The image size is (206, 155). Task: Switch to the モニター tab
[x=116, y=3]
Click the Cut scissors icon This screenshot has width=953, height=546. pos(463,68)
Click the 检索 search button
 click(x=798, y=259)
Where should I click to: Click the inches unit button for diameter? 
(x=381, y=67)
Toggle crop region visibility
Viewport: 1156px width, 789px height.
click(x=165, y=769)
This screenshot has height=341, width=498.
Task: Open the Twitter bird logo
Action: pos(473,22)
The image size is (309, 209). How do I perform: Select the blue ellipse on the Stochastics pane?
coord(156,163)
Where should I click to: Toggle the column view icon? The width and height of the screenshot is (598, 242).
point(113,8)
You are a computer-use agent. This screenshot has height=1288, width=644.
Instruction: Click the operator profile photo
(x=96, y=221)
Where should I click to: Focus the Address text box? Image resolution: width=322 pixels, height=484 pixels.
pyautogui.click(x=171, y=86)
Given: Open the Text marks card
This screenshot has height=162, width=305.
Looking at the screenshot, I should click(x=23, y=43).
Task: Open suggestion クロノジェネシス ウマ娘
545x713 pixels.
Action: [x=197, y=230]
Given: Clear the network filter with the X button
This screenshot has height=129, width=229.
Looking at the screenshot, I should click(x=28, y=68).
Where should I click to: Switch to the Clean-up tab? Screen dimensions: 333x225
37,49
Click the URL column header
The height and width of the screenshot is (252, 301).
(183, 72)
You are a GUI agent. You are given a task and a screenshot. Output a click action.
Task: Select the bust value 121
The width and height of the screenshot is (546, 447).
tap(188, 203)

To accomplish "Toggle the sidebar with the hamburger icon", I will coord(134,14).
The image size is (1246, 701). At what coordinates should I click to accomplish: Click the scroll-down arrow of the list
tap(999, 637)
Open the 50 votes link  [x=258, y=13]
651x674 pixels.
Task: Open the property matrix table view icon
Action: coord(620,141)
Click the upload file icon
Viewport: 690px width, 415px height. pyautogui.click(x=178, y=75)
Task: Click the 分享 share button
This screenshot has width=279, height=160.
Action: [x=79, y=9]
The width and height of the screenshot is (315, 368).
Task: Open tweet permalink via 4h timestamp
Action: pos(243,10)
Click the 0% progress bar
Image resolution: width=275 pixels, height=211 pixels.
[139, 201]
****
### Exercise requirements:
Up to and including the last line of the listing above, copy exactly every line from the one that contains "Where should I click to: Focus" onward; leave out all others.

### Response to this task:
Where should I click to: Focus the Address text box? Image resolution: width=322 pixels, height=484 pixels.
pyautogui.click(x=171, y=86)
Given: Open the Text marks card
This screenshot has height=162, width=305.
Looking at the screenshot, I should click(x=23, y=43).
Task: Open suggestion クロノジェネシス ウマ娘
545x713 pixels.
Action: [x=197, y=230]
Given: Clear the network filter with the X button
This screenshot has height=129, width=229.
Looking at the screenshot, I should click(x=28, y=68).
Where should I click to: Switch to the Clean-up tab? Screen dimensions: 333x225
37,49
Click the URL column header
The height and width of the screenshot is (252, 301).
(183, 72)
You are a GUI agent. You are given a task and a screenshot. Output a click action.
Task: Select the bust value 121
The width and height of the screenshot is (546, 447).
tap(188, 203)

To accomplish "Toggle the sidebar with the hamburger icon", I will coord(134,14).
The image size is (1246, 701). At what coordinates should I click to accomplish: Click the scroll-down arrow of the list
tap(999, 637)
Open the 50 votes link  [x=258, y=13]
651x674 pixels.
Task: Open the property matrix table view icon
Action: coord(620,141)
Click the upload file icon
Viewport: 690px width, 415px height. pyautogui.click(x=178, y=75)
Task: Click the 分享 share button
This screenshot has width=279, height=160.
Action: [x=79, y=9]
The width and height of the screenshot is (315, 368).
Task: Open tweet permalink via 4h timestamp
Action: pos(243,10)
Click the 0% progress bar
Image resolution: width=275 pixels, height=211 pixels.
[139, 201]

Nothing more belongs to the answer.